Почему Розанов столь решительно не принимал пессимизм? Розанов — теоретик человеческого естества, высоко держал планку семейной (и половой) жизни. В его религиозном натурализме превозносилась воля к жизни, ярче всего выражаемая в воспевании семьи и половой любви, но не только в этом: он вовсе не отрицал волю, преодоление которой, по Шопенгауэру, способно примирить с ужасами жизни, он указывал на особенности ее отрицания. Речь идет о «пассивности», безволии русского народа.
Разбирая статью Т. Ардова о настоящем и будущем России (1911), Розанов отмечает мысль автора об особенностях русской народной психологии, ярко воплотившейся в великой русской литературе. «Тургенев, Толстой, Достоевский, Гончаров и др., — пишет Ардов, — все с поразительным единством без какого-либо значительного исключения возводят в перл нравственной красоты и духовного изящества слабого человека, еще страшнее и глубже — безжизненного человека, который не умеет ни бороться, ни жить, ни созидать, ни вообще что-либо делать, а вот, видите ли, — великолепно умирает и терпит... От „бедных людей“ Достоевского через Платона Каратаева, через безвольных героев Тургенева, проходит один стон вековечного раба о том, откуда бы ему взять господина...» (цит. по: 49. С. 350).
Розанов согласен: русская литература есть сплошной гимн униженному и оскорбленному, кротости и терпению. Ардов объясняет данное явление женственной натурой славян, и в частности русских, о которых император Вильгельм выразился, что они — не нация, а удобрение для настоящей нации, немцев, призванная к тому, чтобы унавозить поля, на которых раскинется великая Германия.
Розанов не возражает против женственности русского народа: «жена» покоряется, но не сдается в отчаянных положениях; воля к жизни ведет ее. Бисмарк — основатель объединенной Германии — в бытность свою прусским послом в Петербурге однажды зимой, в метель заплутался на медвежьей охоте. Он был в санях и возница успокаивал его: «Ничего, выберемся!» Так и произошло... «Ничего», — повторял немецкий канцлер в трудную минуту. Что касается Вильгельма, то «тевтонское нашествие», замечает Розанов, упало бы в «Русь», как глыба земли в воду.
Особенность русской стихии не была видна ни Вильгельму, ни Бисмарку. Заприметь они ее, они бы поняли, как «сон Вильгельма» несбыточен, невозможен и смешон. В Россию приходили многие завоеватели. В Россию приходили многие лютеране-немцы и католики-французы.
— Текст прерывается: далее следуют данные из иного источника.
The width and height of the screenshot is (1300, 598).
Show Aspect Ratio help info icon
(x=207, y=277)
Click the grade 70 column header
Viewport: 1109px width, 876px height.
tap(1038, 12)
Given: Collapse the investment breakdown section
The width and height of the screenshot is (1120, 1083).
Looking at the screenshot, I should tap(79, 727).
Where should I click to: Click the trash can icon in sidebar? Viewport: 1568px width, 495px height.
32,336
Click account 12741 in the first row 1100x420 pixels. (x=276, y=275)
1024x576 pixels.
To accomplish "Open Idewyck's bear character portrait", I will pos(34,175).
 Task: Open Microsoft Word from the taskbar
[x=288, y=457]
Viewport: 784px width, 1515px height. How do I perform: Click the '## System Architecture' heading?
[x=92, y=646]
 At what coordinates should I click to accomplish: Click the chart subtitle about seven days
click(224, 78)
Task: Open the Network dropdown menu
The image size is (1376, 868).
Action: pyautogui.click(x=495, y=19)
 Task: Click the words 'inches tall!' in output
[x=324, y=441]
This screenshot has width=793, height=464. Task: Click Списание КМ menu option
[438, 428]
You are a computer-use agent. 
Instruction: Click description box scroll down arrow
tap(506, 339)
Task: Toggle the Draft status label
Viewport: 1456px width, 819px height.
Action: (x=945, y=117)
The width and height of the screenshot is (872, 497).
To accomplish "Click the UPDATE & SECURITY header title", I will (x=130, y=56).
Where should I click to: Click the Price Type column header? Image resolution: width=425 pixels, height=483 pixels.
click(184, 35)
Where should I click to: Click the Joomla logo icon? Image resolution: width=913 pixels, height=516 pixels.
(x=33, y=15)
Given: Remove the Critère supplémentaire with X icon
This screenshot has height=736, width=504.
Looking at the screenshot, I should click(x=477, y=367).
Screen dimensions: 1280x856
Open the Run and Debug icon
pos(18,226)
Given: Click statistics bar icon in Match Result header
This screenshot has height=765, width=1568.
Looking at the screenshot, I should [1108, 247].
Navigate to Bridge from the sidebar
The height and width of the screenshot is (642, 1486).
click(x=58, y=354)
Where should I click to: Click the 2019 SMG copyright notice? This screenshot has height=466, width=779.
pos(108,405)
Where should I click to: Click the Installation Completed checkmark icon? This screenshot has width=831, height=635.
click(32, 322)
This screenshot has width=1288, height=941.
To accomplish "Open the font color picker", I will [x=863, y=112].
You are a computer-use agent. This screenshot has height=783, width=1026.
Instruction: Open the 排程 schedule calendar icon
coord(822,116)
Здесь они потеряли свое, «немецкое», однако не потускнели, напротив, — расцвели, сохранили упорядоченность форм («немецкое тело»), но пропитав все это «женственною душою» Востока, без понуждения, свободной волей, приняв нашу религию и активно послужив нашей культуре.
Русские имеют свойство беззаветно отдаваться чужим влияниям... именно как жена — мужу (всемирная отзывчивость). Но здесь происходит взаимоокормление. Так случилось с Шопенгауэром, которого цитировали чуть ли не на перекрестках улиц. Но в отличие от «русских» немцев, преодолевших сущность европейского начала, русские в «отдаче» сохраняют свою душу, усваивая лишь формы другого. В Европе, заключает Розанов, «мы увлекаемся у них „своим“, не найдя в грустной действительности на родине „соответственного идеалу своей души (всегда мягкому, всегда нежному)... Русские принимают тело, но духа не принимают“ (49. С. 355). Так думал Розанов в начале XX века. Он полагал, что ни один русский не „объевропеится“ с пылом к „власти“, „захвату“, „грабежу“, к „грабить“ и „хапать“. Ныне времена изменились. Иные русские показывают дурной пример миру и у себя дома.
Но... «женственное», по заключению Розанова, облегает собою «мужское», направленное на движение и покорение. «Женственное» и «мужское» — как «вода» и «земля» или как «вода» и «камень». Сказано, «вода точит камень», но не сказано — «камень точит воду». Он только задерживает ее. «„Мужское“ — сила, и она слабее ласки. Ласка всегда переборет силу... Ничего... вызволимся как-нибудь» (49. С. 358-359). Вызволимся ли?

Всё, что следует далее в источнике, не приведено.